Deixamos as mochilas no chão porque voltaríamos ao mesmo lugar em uma ou 2 horas. Nossa mochila estava leve, com roupas de frio, água, repelente de insetos, filtro solar e equipamento fotográfico. Não era pesada e a Dely fazia questão de carregar. A mochila era dela e ela sempre a levava nas suas viagens.
Na volta, quando cada um foi pegar suas mochilas, os rapazes russos carregavam as mochilas do casal e a Dely carregava a nossa (a dela). O Hunter disse: - Almir, no Brasil quem carrega a mochila são as mulheres? Respondi que a mochila era dela, que eu não tinha mochila.
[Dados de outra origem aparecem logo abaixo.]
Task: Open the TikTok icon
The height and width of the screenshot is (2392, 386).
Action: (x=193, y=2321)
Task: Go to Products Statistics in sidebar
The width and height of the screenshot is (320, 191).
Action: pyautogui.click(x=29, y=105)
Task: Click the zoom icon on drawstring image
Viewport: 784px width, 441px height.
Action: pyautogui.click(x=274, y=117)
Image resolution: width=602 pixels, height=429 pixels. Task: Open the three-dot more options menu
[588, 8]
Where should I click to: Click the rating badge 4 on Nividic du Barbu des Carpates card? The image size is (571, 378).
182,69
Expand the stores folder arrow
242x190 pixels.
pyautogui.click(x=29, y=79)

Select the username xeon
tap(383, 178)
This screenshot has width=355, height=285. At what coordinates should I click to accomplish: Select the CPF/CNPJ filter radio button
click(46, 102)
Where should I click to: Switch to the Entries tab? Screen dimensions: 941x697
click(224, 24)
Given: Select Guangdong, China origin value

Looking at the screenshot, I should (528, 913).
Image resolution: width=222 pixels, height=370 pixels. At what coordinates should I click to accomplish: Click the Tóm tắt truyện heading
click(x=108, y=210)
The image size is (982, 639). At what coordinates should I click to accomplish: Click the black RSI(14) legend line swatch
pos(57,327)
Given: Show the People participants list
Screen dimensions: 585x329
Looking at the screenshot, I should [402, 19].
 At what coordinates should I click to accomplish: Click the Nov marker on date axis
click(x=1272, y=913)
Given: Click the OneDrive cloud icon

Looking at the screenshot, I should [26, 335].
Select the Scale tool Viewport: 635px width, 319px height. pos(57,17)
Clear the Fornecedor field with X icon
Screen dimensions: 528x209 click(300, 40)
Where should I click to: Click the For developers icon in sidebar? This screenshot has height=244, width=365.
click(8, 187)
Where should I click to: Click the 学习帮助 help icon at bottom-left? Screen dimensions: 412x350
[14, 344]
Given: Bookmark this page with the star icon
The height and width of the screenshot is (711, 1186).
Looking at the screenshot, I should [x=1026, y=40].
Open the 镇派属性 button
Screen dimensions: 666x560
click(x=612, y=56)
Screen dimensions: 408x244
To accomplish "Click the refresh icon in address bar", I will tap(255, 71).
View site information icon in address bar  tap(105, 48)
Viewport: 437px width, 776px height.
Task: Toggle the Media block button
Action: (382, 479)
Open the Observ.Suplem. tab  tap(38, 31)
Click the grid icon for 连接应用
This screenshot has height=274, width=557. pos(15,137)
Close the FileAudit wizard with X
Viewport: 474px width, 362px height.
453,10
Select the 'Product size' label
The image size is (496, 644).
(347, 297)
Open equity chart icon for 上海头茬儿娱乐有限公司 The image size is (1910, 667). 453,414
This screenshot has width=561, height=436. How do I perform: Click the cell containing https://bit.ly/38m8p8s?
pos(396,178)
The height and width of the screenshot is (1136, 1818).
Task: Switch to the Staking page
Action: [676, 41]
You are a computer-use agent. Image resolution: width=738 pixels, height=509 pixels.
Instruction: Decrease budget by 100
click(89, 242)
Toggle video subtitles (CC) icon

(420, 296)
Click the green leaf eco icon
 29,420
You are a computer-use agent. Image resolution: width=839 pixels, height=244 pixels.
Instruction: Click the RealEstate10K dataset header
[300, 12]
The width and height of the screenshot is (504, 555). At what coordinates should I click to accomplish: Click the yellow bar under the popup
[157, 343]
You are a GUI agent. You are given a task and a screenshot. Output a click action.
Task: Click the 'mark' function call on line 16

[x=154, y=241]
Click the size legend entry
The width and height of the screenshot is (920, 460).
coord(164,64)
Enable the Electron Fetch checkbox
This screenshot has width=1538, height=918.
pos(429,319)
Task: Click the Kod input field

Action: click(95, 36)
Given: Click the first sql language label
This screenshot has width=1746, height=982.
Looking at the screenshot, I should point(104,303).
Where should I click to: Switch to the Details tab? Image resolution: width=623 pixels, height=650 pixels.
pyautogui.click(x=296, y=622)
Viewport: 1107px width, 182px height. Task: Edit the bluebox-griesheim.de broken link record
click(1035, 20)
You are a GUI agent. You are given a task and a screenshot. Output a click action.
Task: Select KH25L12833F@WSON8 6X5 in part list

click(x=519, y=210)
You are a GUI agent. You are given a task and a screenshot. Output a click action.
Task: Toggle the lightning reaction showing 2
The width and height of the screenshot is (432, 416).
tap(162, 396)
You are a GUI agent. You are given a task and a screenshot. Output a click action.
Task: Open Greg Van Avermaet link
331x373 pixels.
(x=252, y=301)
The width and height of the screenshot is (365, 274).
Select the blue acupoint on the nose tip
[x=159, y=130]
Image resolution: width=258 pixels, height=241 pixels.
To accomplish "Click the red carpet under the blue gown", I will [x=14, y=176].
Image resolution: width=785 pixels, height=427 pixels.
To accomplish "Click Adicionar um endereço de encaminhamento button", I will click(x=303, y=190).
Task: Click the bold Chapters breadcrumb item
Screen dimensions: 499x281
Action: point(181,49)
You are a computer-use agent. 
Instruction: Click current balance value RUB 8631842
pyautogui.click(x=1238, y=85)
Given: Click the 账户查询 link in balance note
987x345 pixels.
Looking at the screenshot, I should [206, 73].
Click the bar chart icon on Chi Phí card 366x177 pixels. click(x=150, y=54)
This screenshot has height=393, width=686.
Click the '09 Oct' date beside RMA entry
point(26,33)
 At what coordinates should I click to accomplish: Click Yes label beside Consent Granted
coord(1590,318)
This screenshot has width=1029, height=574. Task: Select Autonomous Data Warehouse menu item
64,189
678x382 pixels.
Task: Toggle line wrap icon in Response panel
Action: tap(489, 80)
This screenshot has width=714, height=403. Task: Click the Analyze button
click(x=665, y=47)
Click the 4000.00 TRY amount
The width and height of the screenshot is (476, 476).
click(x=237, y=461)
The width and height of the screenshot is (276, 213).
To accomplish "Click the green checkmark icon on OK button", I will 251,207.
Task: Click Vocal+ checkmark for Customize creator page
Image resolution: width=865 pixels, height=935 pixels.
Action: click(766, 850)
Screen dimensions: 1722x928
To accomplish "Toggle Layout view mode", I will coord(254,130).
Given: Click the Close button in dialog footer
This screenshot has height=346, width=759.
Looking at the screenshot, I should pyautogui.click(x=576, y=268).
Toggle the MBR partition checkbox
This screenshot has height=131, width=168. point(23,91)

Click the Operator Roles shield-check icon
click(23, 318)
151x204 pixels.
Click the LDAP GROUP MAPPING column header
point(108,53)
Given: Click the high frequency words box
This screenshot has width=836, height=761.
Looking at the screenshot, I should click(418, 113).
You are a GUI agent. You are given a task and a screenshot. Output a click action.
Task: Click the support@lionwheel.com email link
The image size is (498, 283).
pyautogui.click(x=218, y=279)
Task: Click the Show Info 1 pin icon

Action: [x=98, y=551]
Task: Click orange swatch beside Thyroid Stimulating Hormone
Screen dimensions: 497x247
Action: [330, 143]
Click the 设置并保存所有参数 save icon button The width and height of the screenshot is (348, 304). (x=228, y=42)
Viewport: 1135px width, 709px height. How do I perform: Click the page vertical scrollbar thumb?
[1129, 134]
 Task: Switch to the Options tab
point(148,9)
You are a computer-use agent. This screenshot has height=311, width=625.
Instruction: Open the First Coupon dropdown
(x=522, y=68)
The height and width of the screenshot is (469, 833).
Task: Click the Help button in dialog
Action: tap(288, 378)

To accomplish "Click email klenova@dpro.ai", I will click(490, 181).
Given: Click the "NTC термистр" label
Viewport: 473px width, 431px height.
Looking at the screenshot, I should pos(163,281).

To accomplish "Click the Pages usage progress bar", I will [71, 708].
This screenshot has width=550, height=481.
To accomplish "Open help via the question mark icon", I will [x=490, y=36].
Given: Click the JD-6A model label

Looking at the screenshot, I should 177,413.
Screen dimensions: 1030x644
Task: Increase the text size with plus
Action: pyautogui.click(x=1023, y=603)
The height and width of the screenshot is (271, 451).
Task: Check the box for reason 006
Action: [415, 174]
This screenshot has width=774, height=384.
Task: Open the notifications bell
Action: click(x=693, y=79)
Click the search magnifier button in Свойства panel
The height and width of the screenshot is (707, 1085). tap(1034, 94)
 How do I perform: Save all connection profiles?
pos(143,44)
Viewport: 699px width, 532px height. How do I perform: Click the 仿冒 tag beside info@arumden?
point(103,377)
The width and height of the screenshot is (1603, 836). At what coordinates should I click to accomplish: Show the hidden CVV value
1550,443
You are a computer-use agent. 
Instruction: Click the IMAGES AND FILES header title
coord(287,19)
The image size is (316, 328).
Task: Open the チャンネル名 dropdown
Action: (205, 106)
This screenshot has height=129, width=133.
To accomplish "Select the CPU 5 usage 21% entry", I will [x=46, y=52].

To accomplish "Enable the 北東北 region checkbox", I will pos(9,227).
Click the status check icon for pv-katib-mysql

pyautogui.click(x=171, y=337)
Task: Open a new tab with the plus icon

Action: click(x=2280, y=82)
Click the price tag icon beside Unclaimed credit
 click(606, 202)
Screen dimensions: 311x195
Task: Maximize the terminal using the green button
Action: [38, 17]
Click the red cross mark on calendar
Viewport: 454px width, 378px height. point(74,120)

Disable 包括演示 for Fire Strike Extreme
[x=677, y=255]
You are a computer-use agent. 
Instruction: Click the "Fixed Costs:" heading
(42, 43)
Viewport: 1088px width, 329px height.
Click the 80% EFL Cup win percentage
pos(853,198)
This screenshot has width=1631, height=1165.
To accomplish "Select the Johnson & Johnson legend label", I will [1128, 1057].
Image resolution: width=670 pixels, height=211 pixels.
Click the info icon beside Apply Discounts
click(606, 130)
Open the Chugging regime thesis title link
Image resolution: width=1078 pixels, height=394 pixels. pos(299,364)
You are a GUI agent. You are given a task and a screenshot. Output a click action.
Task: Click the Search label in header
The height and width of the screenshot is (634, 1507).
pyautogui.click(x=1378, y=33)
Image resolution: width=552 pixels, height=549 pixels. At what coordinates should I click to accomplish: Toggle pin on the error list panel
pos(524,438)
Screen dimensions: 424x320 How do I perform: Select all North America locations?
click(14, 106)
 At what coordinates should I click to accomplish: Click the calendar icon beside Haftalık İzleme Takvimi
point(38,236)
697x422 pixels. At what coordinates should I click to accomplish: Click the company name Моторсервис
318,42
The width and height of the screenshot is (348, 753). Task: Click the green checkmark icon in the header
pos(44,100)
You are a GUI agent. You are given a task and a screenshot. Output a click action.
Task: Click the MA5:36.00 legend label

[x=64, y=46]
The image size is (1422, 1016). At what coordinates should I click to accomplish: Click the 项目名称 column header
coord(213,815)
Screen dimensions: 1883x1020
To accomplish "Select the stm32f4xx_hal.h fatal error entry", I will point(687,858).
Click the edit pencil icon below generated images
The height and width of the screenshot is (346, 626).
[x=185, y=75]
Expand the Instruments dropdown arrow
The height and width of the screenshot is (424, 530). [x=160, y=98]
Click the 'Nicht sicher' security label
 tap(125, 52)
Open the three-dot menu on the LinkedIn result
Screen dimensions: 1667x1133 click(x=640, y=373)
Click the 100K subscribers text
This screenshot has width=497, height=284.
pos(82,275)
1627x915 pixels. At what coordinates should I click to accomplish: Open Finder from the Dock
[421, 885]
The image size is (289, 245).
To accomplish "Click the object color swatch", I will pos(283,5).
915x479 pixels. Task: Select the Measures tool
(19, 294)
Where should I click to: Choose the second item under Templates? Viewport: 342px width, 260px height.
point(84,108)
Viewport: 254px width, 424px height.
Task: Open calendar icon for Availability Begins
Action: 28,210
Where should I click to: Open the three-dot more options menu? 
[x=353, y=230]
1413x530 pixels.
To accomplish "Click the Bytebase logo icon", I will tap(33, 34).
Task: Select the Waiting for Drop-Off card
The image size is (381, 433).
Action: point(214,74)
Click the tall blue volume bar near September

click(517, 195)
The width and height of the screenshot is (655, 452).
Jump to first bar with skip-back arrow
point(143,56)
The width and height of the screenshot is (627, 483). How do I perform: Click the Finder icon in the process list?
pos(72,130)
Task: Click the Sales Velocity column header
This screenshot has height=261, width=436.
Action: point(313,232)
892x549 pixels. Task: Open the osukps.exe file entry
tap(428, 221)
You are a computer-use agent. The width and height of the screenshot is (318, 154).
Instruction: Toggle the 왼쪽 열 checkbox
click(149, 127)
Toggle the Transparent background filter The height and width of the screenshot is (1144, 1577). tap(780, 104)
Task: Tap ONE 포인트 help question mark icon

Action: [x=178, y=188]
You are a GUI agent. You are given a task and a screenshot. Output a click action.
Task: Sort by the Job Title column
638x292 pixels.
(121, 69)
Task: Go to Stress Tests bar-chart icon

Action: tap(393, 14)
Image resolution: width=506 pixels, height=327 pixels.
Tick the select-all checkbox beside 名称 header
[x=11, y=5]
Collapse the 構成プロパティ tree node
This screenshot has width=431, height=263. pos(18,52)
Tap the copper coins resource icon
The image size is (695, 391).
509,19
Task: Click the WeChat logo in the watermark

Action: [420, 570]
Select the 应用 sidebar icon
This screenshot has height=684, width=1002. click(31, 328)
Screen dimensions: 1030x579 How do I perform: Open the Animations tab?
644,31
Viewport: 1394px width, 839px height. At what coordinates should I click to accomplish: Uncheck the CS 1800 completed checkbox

Todos riram.
Então contei a história do índio que todos os dias passava na vila montado a cavalo e sua esposa ia atrás, carregando nas costas um pesado fardo. Depois de alguns dias, vendo a cena se repetir, um homem perguntou ao índio por que ele andava a cavalo, sem carregar nada e a mulher, carregada, ia a pé?
- Porque ela não tem cavalo, o índio respondeu. O Hunter gostou muito da história e a contou ao Mark logo após nos ter apresentado. O Mark disse que ia adotar a tática. Mas pela cara da Frana, não.
O tempo passou muito rápido na companhia deles e foi com certo pesar que me despedi. Tiramos algumas fotos juntos e fomos embora.
Ao nos despedimos-nos já noite, a Frana disse-nos que se tivesse qualquer problema, entrasse em contato com ela e deu-nos o seu cartão, Mayor Frana Cardno. Ela era prefeita da ilha Sul. Ficamos supresos. Simples, nada excêntrica, não era rica. Mas bem humorada, inteligente, culta, ativa. Como deveriam ser os prefeitos.